▸ ACTIONS TO TAKE:
• 1. List every day of the week named in the body of the news report on illegal weapons in Medan, in the order each first appears.
• 2. Carry on the news report on illegal weapons in Medan with the next few paragraphs, starting after its final sentence.

▸ READING PASSAGE:
Mon, 12 May 2003

Police urged to crack down on illegal weapons

Apriadi Gunawan, The Jakarta Post, Medan, North Sumatra

The North Sumatra provincial legislature has demanded a crackdown on illegal weapons here following a series of armed robberies, which have claimed five lives over the past week.

There were at least five robberies last week in which the suspects shot their victims.

Chairman of the Golkar faction at the legislature, Marzuki, called Medan "Wild West cowboy town" due to the rampant use of weapons.

"The trend has sparked anxiety among the people as the criminals can apparently obtain guns quite easily, and do not hesitate to kill their victims," Marzuki said.

"To make matters worse, the police have completely failed to identify the suspects, not to mention chase them down."

Robbers killed a security guard and a bank driver at a Bank Lippo branch here on Tuesday. A third victim, another security guard, died on Thursday in the hospital, where he was being treated for a gunshot wound to the head.

On Wednesday an armed robbery took place at the home of a resident of Labuhan Batu regency near Medan, and two people were shot to death.

Police have jumped to the conclusion that the robbers are linked to the Free Aceh Movement (GAM) from nearby Aceh province. Tension has increased in the neighboring province as both GAM and the government are bracing for a war.

A number of suspected GAM members have also been arrested in Medan for their alleged involvement in a series of bombings in the city last month.

"It remains uncertain whether the police will investigate any of the armed robberies ... the police rarely manage to capture the suspects," Marzuki said.

▸ DATASET EXTRACT:

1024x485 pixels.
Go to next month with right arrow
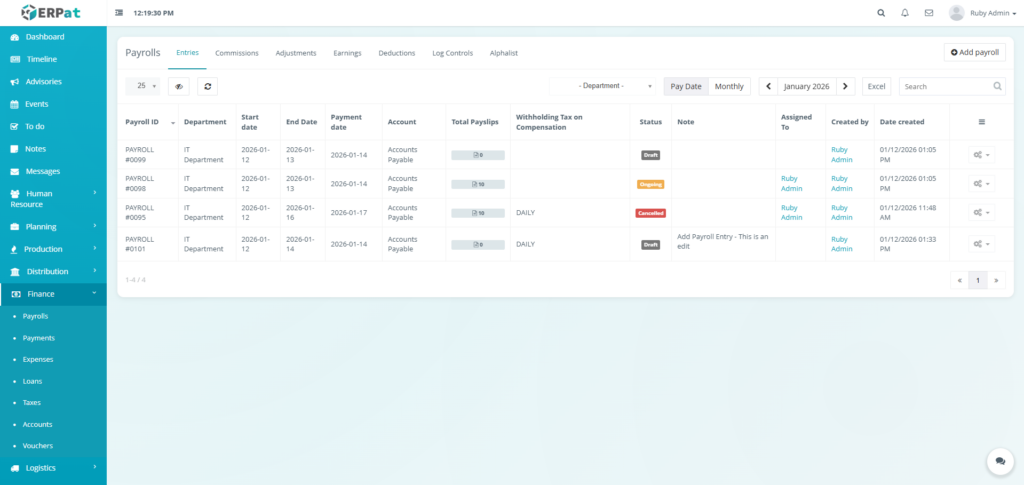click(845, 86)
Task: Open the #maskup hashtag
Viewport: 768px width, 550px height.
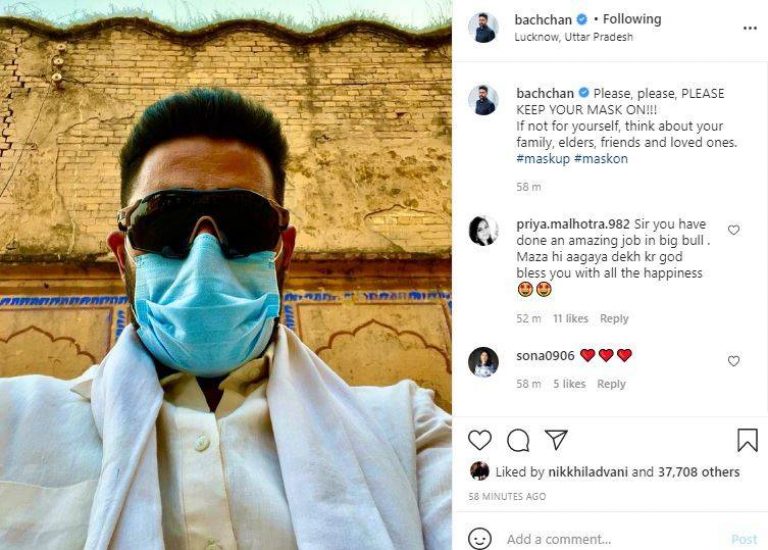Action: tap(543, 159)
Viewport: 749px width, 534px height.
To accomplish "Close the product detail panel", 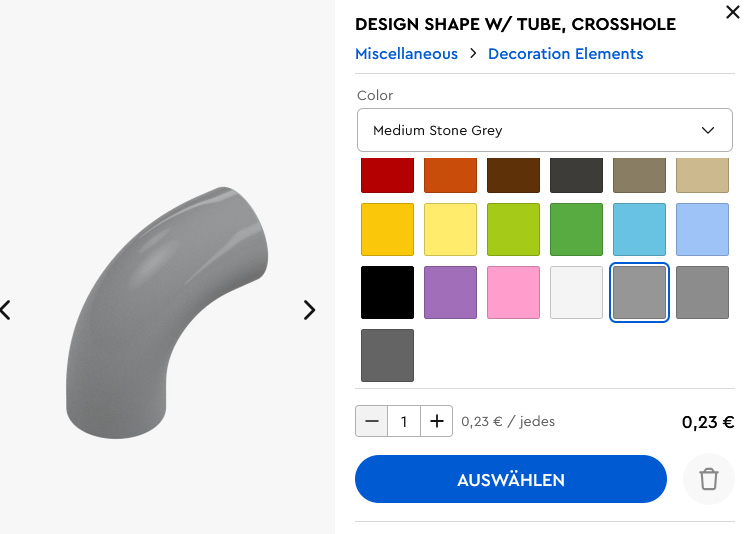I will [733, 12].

==

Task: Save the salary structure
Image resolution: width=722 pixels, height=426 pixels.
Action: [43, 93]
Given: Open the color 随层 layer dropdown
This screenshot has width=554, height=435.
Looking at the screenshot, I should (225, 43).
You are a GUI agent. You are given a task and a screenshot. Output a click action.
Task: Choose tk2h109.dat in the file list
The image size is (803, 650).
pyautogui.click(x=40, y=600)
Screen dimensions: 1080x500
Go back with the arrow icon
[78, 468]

...

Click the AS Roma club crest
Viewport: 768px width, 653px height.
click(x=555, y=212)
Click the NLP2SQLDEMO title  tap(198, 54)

▸ ANSWERS:
• 1. Tuesday, Thursday, Wednesday

• 2.
Chairman of the United Development Party faction, Ali Jabbar Napitupulu, shared Marzuki's concerns and demanded that the police take more measures to control the crimes involving arms.

"This will be test case for the police chief to see whether he manages to restore security here," Ali warned, referring to Police Brig. Gen. Edy Sunarno.

Ali suggested that the police conduct an operation to crack down on illegal weapons and impose stricter requirements for people who apply for licenses to carry guns.

The police have registered at least 1,300 legal weapons for civilians across the province in the past 12 months, half of which were handguns. The owners include government officials, businesspeople and politicians.

Edy pledged that he would take the necessary gun-control measures in the province.

"We will take immediate action to control the distribution of weapons to prevent more armed robberies," he said.

Police data showed 107 crimes involving weapons between 2001 and 2002, but only 56 of them were solved.

The most recent case took place on Thursday when one police officer was shot in the back by an unidentified man on a motorcycle. The officer, Brig. Haris Nasution, was rushed to the hospital and was still in intensive care as of Saturday evening.